Is there a single header file somewhere I can use to read bam?
2
0
Entering edit mode
3.0 years ago

I am writing a library many people are likely to use. I do not want them to have to install any additional libraries or know where their libraries are installed.

Therefore I want to include a single header for reading bams. Are there any single file headers for reading bams I can include in my project?

Edit: I only need the chromosome, start, (end or length) and strand.

bam c++ c • 966 views
0
Entering edit mode

Not sure about the language you are using for your code but it is easy to use a range of Python or Java libraries in your program. If you are using Python then you could use pysam (it uses htslib) and if you are using Java then you could use htsjdk.

0
Entering edit mode
0
Entering edit mode

Sorry, I updated my comment accordingly. Is there a specific reason why you are not planning to use htslib?

0
Entering edit mode

Compile errors like I showed in the linked to question.

1
Entering edit mode

pysam can easily be installed via conda or pip. There is no need for from-scratch compilation. Trying to write code for standard tasks like reading a BAM is IMHO not only unnecessary but a wrong investment of resources. htslib (or its analoga in other languages) is an on-going project for years now developed from experts in the field. It contains features for quality and integrity control of the BAM files that you should exploit rather than dismiss. Do not reinvent the wheel. Use existing code and solutions and build your tool around it, focusing on the novelity of your tool.

0
Entering edit mode

But pysam is slow as each record is a Python object which needs to be parsed.

0
Entering edit mode

I do not want them to have to install any additional libraries or know where their libraries are installed.

what's wrong with my previous answer: C: Can I read chrom, strand, pos, len from bam files without htslib? ?

0
Entering edit mode

Every user who installs my software would have to know where their htslib is. And update their setup.py to reflect the location.

1
Entering edit mode

Your users would probably be using conda anyway, so that becomes a non-issue.

0
Entering edit mode

Every user who installs my software would have to know where their htslib is

no, because, as it's a git submodule, the libraries would be under your main folder.

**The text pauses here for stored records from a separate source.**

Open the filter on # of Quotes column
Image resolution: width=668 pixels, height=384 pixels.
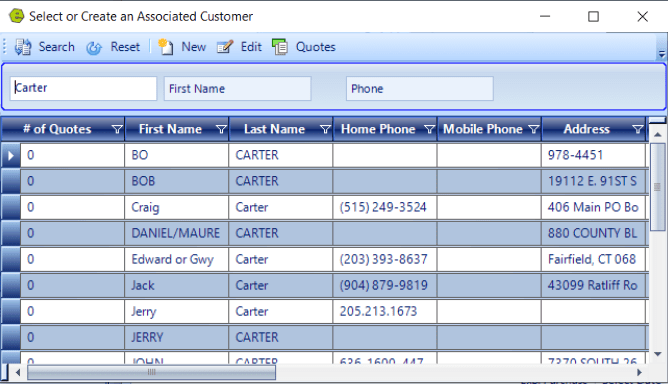117,129
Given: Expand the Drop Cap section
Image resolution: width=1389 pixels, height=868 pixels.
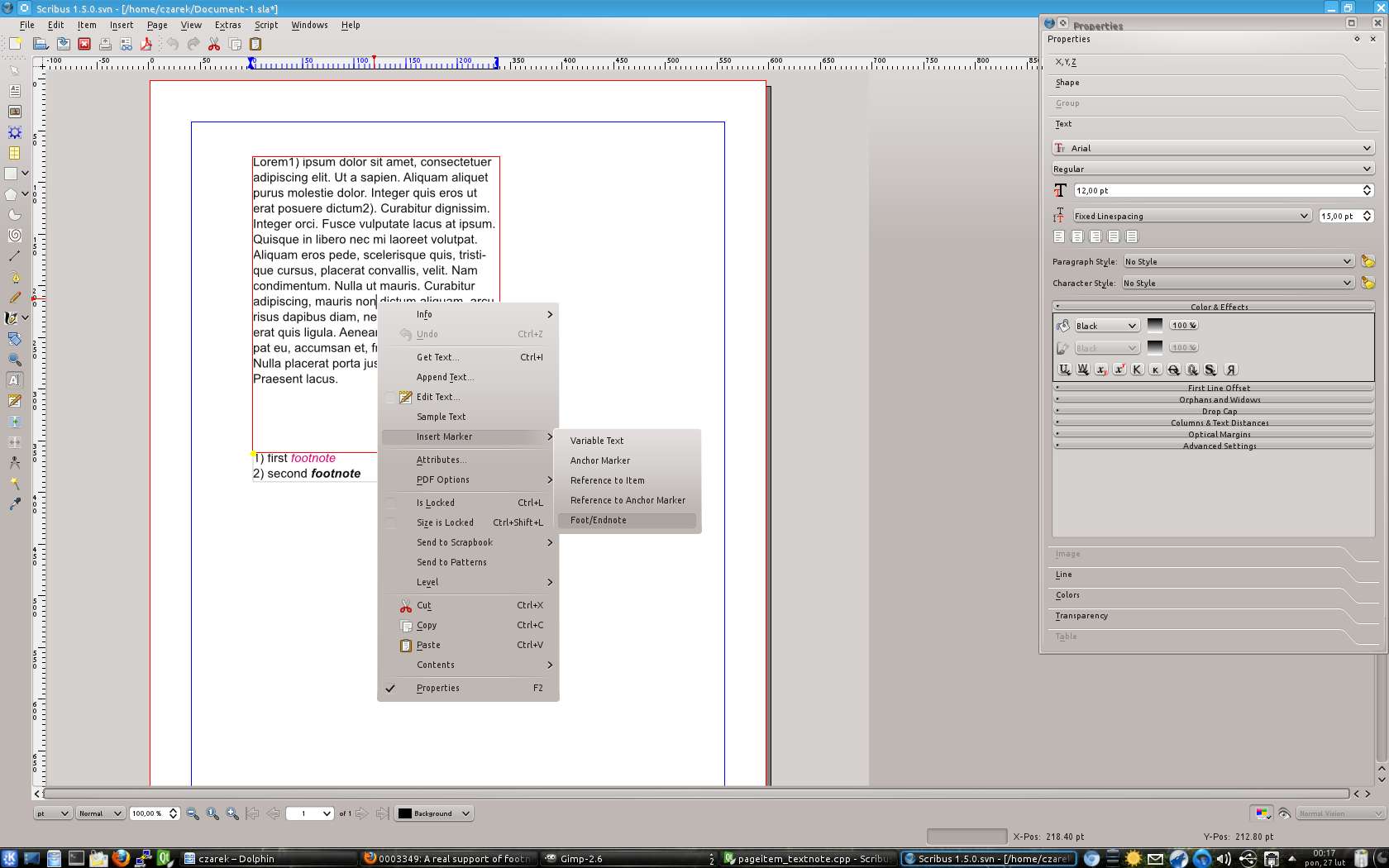Looking at the screenshot, I should click(x=1219, y=411).
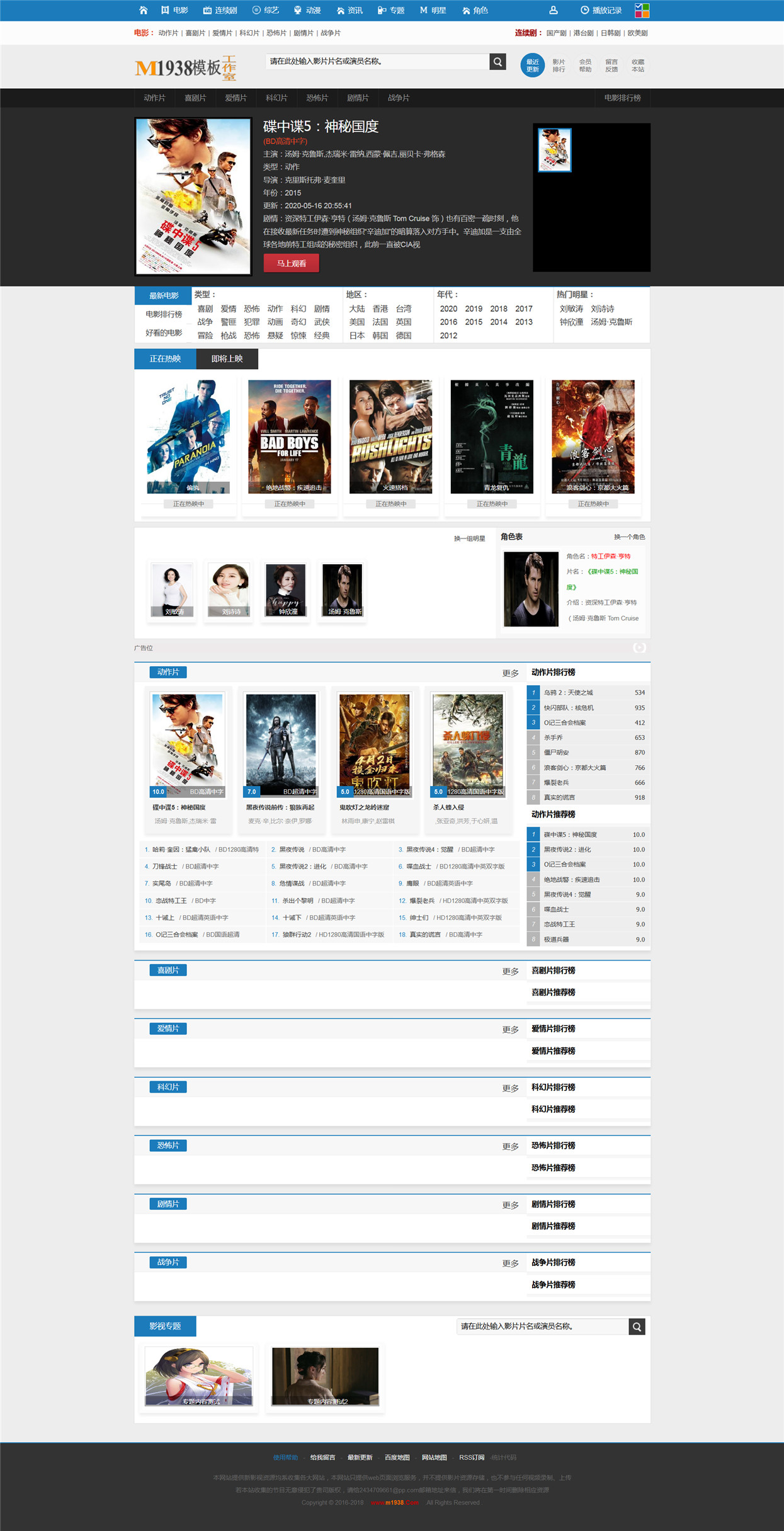Click the search magnifier button in header
The image size is (784, 1531).
[x=498, y=61]
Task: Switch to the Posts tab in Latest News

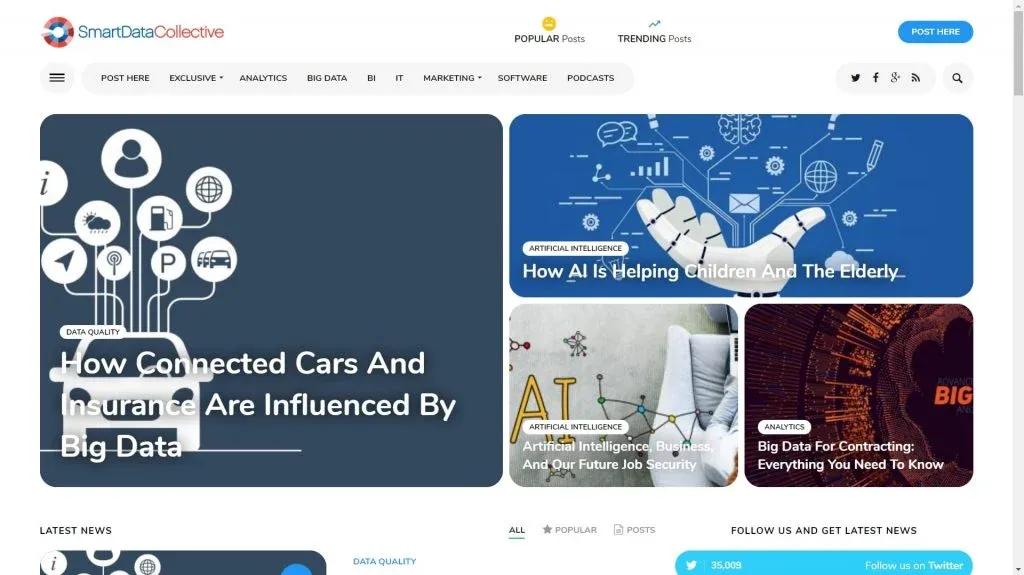Action: [635, 530]
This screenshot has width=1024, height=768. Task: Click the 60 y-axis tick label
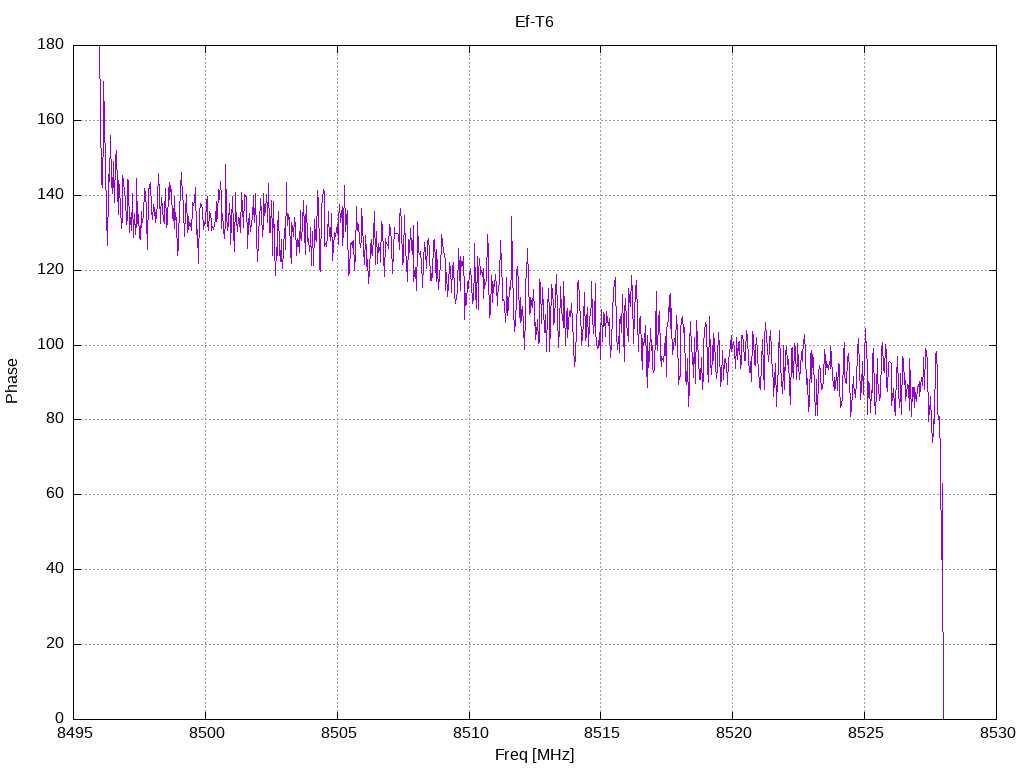(x=55, y=494)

Oh please, tell me you know how to compile a C/C++ program with make.

0
Entering edit mode

MACS2 seems to be able to read bam without any special utilities: https://github.com/taoliu/MACS/blob/33187eae605081c8ddad9313a886bd01d2c654cd/MACS2/IO/Parser.pyx#L732

However, I do not know if the code is brittle, or especially fast. It used the struct library so it cannot be compiled down to pure C/C++.

0
Entering edit mode

MACS2 likes to break in many places with exceptionally cryptic error messages. You need to just use htslib and get on with it.

5
Entering edit mode
3.0 years ago

BAM files are binary structs compressed in a gzip-compatible way. For non-random streaming read access, if you are willing to use the system zlib library to handle the decompression, it is pretty simple to decode BAM records read via gzread() in your own C or C++ code. Refer to the SAM/BAM specification and see for example Velvet's readBAMFile().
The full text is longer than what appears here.